If they want to use RFID chips to allow people to pay bridge tolls or the congestion charge, why make them embedded in the number plate and not a hand-held device one could leave in the glove compartment or transfer from car to car? If it's about geolocation of stolen cars, well, we already have transponders you can buy that can do that for you.
So what is it about? Identifying speeding motorists as they go past speed cameras? Would the rise in income from fines justify the cost of chipping 25 million cars on our roads? Or is this about location and prosecution of tax and insurance evasion? Trouble is, the DVLA claim they can do from their desks now just by checking their database, so that's not a compelling argument either.
So let's see: The government are wasting our money testing an expensive solution that doesn't actually solve any real problems and which no one in their right minds would want. If they tell us it's for 'security' and to 'crack down on terror'… well, words fail me.

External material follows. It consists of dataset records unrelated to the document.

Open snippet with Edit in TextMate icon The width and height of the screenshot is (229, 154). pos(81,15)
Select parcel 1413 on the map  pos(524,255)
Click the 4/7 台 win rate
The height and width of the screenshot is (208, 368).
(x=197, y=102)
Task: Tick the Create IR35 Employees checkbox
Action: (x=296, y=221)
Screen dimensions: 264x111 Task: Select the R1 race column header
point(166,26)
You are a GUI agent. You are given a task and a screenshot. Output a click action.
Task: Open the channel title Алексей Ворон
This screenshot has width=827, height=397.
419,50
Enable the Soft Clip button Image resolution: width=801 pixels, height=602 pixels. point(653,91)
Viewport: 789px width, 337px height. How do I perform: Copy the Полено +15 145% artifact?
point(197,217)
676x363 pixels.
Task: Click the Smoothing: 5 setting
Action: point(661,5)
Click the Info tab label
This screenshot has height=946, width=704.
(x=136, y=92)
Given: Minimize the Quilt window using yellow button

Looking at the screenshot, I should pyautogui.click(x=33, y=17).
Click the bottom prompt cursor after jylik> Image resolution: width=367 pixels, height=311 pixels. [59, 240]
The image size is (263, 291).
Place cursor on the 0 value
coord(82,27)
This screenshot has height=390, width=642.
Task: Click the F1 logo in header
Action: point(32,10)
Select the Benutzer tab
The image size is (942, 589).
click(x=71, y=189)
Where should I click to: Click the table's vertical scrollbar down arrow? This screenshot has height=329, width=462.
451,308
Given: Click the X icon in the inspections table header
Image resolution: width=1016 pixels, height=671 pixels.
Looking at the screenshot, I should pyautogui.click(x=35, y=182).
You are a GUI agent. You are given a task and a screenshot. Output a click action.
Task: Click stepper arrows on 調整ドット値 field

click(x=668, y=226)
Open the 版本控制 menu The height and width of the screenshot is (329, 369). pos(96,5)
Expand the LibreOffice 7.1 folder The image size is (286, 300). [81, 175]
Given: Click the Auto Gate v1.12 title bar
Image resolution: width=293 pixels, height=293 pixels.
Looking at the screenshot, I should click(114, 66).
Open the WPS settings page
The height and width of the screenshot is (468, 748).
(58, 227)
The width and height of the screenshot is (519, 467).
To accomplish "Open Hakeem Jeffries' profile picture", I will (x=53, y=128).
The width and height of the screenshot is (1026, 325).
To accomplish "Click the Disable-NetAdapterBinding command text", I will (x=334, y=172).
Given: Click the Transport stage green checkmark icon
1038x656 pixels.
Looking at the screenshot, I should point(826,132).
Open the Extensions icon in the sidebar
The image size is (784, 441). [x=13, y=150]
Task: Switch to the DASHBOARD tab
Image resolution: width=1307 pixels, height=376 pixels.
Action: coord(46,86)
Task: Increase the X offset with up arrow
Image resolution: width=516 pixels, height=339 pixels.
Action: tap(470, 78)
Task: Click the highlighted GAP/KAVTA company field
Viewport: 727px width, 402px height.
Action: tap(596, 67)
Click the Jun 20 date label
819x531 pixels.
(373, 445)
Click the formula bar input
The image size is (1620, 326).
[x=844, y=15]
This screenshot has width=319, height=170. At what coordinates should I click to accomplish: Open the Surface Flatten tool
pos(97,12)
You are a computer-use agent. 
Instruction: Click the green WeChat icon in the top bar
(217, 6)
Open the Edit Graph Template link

Anonymous August 10, 2005 at 11:45 am

I think this may have something to do with the idea they had that road tax could be abolished in favour of a system that tracks how many miles you drive and, possibly, where you're driving (eg. M6 expensive, minor B-road, less expensive). Don't trust my reportage however, this is only what my defective memory can recall from the odd mention on Top Gear.

Anonymous August 10, 2005 at 11:49 am

Eww, that's an ugly idea in so many ways.

Anonymous August 10, 2005 at 2:20 pm

The prime directive of any government — any government — is to prevent its own demise and extend its own reach and influence. What interferes with this is not things like terrorists, but ordinary people with different ideas about how the world would be a better place with more minimalist government.
Cynically viewed, government says: “These people who think differently need to be stopped, crimes found against them, etc. But how can we know what they are doing unless we can track where they are travelling. Ahh, at the first opportunity let's install an RFID tracking system. It can be justified as 'in the national interest' and 'to combat terrorism'.”

Anonymous May 25, 2007 at 10:34 pm

And how do you suppose the gouvernment knows about every single person who thinks “the world would be a better place with more minimalist government”? A huge national data-base made also from the contributors money? And now “they” want to keep track of everybody in this group? Sounds a little too obvious. The whole point of a conspiration-theory is not to seem a conspiration.